→ **About this exercise**
From the entries that follow, copy exactly the lines beginning at the line holding "[Lien vers Bible" and continuing through the line holding "Conditions de vente (50, 2405)".

··· Records for processing

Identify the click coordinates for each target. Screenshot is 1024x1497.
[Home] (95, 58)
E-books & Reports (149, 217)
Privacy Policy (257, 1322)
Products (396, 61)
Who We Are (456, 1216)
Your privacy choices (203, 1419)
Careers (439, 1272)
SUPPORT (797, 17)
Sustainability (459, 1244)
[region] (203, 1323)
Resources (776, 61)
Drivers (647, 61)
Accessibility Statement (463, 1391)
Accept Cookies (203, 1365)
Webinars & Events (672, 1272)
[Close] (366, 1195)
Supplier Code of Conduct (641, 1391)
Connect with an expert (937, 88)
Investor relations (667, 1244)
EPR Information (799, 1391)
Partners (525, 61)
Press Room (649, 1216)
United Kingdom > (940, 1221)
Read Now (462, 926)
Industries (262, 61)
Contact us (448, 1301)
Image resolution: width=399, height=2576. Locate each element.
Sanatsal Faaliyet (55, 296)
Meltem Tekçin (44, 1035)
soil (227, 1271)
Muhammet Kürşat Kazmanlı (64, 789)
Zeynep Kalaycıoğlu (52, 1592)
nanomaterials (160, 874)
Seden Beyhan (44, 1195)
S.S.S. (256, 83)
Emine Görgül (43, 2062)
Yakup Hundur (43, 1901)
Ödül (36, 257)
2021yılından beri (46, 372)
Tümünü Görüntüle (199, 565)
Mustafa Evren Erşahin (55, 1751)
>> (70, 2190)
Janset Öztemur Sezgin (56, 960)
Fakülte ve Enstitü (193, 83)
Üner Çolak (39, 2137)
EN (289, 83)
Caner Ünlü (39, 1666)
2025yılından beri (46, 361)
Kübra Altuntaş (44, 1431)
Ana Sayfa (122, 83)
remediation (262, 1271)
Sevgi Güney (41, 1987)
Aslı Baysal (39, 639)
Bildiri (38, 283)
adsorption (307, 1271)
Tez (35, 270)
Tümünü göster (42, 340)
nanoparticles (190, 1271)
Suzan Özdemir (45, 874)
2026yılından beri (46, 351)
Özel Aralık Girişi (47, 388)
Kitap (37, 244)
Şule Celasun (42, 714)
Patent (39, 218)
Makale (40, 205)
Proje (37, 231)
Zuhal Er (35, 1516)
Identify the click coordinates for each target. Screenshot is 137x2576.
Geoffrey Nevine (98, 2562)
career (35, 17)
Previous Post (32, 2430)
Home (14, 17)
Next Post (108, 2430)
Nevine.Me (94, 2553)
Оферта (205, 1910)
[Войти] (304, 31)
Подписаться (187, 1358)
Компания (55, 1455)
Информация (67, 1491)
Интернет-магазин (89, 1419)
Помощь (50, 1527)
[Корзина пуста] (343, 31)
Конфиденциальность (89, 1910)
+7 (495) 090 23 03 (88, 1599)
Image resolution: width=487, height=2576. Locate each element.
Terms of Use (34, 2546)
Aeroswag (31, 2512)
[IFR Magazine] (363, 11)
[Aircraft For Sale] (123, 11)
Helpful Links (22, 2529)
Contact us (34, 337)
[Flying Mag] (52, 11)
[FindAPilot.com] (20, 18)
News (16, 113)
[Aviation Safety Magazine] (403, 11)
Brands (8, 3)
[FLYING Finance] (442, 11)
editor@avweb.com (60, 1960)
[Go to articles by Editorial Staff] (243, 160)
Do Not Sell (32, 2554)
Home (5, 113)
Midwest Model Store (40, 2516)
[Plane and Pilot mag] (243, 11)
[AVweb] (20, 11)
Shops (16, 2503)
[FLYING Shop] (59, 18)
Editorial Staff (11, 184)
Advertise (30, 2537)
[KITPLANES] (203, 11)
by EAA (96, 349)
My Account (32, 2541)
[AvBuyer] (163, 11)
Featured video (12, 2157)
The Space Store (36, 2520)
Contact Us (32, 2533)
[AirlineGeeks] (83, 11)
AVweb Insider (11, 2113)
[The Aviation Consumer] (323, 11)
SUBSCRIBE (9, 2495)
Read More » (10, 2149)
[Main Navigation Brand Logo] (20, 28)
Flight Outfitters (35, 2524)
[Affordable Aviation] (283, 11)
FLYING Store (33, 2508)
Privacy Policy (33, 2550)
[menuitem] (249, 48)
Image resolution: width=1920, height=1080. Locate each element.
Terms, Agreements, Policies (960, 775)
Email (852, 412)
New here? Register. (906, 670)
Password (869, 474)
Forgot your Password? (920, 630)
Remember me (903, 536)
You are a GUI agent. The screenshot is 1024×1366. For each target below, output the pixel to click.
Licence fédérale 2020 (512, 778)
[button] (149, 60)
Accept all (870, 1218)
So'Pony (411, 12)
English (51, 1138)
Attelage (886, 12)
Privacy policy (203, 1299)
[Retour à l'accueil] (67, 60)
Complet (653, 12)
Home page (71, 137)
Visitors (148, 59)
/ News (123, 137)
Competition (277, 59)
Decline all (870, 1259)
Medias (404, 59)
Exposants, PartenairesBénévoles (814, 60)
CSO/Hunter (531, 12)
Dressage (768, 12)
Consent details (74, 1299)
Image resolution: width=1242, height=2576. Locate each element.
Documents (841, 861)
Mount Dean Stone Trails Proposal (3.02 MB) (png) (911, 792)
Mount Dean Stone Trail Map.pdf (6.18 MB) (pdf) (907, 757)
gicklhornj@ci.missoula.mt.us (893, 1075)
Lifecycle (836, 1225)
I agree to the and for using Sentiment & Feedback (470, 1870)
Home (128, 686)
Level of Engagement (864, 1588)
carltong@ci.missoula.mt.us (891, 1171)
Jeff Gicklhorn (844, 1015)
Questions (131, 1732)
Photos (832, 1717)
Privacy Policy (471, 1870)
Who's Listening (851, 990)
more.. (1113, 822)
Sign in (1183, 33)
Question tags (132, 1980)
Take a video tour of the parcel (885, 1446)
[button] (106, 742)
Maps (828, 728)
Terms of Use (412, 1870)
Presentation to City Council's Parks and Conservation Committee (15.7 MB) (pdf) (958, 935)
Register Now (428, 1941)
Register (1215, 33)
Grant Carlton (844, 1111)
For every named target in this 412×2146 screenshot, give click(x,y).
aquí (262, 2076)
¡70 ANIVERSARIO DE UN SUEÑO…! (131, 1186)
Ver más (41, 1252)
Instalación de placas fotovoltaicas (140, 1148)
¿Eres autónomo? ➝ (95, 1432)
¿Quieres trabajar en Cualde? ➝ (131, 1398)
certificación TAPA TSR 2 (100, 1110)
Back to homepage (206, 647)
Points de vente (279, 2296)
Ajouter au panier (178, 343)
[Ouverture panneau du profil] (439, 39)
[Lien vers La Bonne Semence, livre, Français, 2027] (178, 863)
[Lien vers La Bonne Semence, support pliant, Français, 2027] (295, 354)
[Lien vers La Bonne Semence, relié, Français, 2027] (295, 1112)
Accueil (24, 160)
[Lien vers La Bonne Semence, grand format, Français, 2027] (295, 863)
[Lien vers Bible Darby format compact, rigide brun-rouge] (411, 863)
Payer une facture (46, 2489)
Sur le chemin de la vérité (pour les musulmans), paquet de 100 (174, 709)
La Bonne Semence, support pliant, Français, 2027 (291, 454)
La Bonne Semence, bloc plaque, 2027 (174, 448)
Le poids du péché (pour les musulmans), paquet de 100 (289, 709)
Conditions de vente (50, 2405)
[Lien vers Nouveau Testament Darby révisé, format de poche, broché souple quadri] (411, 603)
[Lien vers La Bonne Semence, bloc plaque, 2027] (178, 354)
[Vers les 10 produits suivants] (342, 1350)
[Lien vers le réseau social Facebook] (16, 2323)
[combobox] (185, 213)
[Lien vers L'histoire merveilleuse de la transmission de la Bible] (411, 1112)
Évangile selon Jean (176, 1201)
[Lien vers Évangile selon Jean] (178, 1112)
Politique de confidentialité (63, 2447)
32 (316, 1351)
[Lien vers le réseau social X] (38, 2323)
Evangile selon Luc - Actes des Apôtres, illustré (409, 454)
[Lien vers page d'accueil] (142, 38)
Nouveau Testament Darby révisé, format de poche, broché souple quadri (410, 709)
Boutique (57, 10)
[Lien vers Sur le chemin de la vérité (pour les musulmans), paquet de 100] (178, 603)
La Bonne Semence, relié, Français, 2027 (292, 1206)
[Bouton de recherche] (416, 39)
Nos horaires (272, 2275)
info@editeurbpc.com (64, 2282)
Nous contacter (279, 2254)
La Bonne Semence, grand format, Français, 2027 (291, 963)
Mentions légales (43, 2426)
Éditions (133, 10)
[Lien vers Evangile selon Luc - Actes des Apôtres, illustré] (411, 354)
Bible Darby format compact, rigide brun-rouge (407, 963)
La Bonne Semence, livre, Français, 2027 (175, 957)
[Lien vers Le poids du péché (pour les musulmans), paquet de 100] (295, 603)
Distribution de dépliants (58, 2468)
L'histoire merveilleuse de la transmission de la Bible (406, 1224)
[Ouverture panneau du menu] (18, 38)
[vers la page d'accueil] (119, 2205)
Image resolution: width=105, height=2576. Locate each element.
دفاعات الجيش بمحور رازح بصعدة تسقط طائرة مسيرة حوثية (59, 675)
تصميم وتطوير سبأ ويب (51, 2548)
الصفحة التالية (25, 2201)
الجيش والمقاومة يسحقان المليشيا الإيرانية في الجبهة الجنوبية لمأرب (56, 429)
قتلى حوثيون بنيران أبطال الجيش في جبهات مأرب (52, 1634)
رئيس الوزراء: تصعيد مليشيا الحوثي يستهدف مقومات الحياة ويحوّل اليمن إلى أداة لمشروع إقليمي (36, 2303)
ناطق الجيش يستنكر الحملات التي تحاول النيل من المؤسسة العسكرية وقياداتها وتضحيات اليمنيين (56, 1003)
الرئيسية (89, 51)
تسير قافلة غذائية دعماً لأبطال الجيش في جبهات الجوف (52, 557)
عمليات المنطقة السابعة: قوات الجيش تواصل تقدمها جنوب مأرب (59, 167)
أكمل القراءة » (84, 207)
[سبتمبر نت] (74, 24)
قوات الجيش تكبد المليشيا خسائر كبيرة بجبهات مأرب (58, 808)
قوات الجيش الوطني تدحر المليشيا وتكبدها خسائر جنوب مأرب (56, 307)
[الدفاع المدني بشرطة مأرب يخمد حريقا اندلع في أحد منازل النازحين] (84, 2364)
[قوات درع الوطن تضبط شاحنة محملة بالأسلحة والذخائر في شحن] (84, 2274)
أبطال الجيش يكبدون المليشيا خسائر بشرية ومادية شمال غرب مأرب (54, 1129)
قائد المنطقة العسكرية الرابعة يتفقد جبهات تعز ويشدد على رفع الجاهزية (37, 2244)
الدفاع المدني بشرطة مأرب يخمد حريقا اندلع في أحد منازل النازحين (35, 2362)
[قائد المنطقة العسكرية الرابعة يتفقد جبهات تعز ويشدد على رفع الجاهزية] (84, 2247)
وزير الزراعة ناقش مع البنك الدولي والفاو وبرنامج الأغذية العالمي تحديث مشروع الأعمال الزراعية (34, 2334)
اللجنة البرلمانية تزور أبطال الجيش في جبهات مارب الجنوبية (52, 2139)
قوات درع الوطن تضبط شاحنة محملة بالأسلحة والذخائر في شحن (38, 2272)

······

→ **Task output**
[Lien vers Bible Darby format compact, rigide brun-rouge] (411, 863)
Payer une facture (46, 2489)
Sur le chemin de la vérité (pour les musulmans), paquet de 100 (174, 709)
La Bonne Semence, support pliant, Français, 2027 (291, 454)
La Bonne Semence, bloc plaque, 2027 (174, 448)
Le poids du péché (pour les musulmans), paquet de 100 (289, 709)
Conditions de vente (50, 2405)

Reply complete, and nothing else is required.